Se Lorde Stannis soubesse dessa viagem, não poderia escolher melhor momento para mandar sua frota contra nós. Tyrion olhou de relance para onde a Torrente se esvaziava na Baía da Água Negra, e ficou aliviado por não ver sinal de velas no amplo horizonte verde. Segundo o último relatório, a frota Baratheon permanecia ao largo de Ponta Tempestade, onde Sor Cortnay Penrose continuava a desafiar o cerco em nome do falecido Renly. Entretanto, estavam concluídos três quartos da construção das torres de guincho de Tyrion. Naquele exato momento, homens içavam pesados blocos de pedra para os seus lugares, enquanto decerto o xingavam por obrigá-los a trabalhar durante as festividades. Que xingassem. Mais uma quinzena, Stannis, é tudo de que preciso. Mais uma quinzena e ficará pronto.
Tyrion observou a sobrinha, que se ajoelhava perante o Alto Septão, a fim de receber a bênção para a viagem. A luz do sol incidiu na coroa de cristal do homem e derramou arcos-íris sobre o rosto erguido de Myrcella. O ruído vindo da margem do rio tornava impossível ouvir as preces. Tyrion esperava que os deuses tivessem ouvidos mais aguçados do que ele. O Alto Septão era tão gordo como uma bola, e conseguia ser ainda mais pomposo e loquaz do que Pycelle. Basta, velho, ponha um ponto final nisso, Tyrion pensou, irritado. Os deuses têm coisas melhores a fazer do que ouvir o que você diz, e eu também.
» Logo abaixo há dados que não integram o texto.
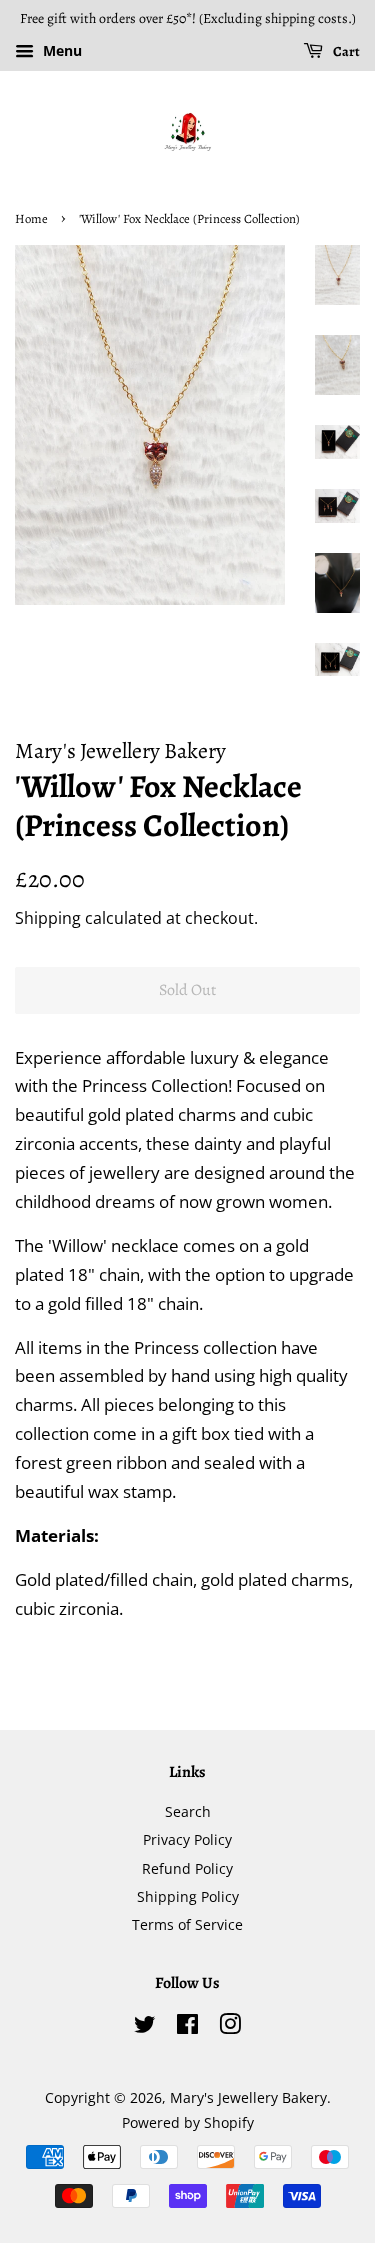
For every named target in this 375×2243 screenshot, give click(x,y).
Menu (60, 50)
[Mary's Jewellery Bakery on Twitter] (145, 2027)
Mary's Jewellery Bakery (248, 2097)
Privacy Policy (187, 1839)
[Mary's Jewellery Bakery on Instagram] (230, 2027)
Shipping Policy (188, 1896)
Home (31, 218)
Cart (345, 51)
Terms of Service (187, 1924)
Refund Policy (187, 1868)
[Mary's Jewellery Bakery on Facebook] (187, 2027)
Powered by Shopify (188, 2122)
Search (188, 1811)
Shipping (48, 918)
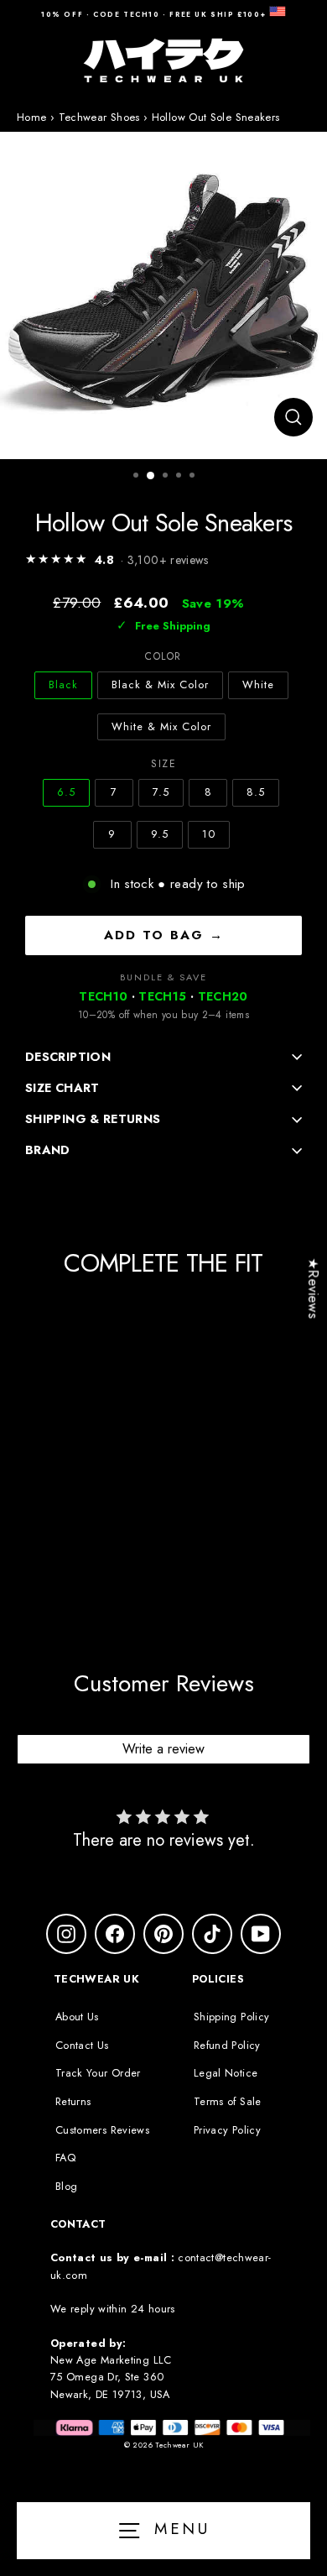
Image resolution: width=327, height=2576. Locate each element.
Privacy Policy (227, 2130)
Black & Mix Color (160, 684)
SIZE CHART (62, 1087)
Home (31, 117)
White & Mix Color (161, 726)
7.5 (161, 792)
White (258, 684)
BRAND (47, 1150)
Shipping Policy (231, 2017)
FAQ (65, 2158)
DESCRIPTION (68, 1056)
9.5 (160, 834)
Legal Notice (225, 2073)
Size (163, 763)
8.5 (256, 792)
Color (163, 656)
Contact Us (82, 2045)
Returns (73, 2101)
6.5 (66, 792)
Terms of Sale (228, 2101)
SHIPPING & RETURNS (93, 1118)
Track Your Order (98, 2073)
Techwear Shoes (99, 117)
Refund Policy (227, 2045)
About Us (77, 2017)
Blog (66, 2186)
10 (208, 834)
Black (63, 684)
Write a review (163, 1748)
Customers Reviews (102, 2130)
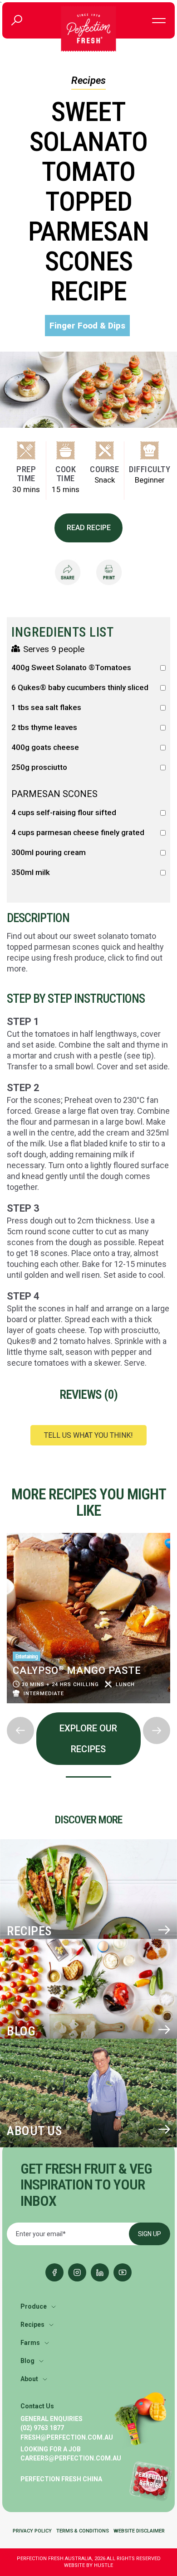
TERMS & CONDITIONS (82, 2531)
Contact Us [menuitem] (37, 2406)
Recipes (88, 80)
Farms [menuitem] (30, 2342)
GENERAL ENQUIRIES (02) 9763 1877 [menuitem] (51, 2423)
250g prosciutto (39, 767)
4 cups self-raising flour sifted (63, 812)
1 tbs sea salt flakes (46, 707)
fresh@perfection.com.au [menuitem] (66, 2437)
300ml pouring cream (48, 852)
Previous (7, 1530)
Quando enfim terminaram os zumbidos e murmúrios, Tyrion despediu-se do capitão do Martelo de Rob.
– Entregue minha sobrinha em segurança em Bravos, e haverá um grau de cavaleiro à sua espera quando regressar – ele prometeu.
Enquanto abria caminho pela íngreme prancha até o cais, Tyrion sentia olhares pouco amistosos sobre ele. A galé oscilava suavemente, e o movimento sob seus pés fazia-o balançar mais do que nunca. Aposto que adorariam troçar. Ninguém se atrevia, pelo menos abertamente, se bem que tivesse ouvido resmungos misturados com os rangidos da madeira e das cordas e com o ruído que a corrente do rio fazia em torno das estacas. Eles não gostam de mim. Bem, pouco admira. Estou bem alimentado e sou feio, enquanto eles passam fome.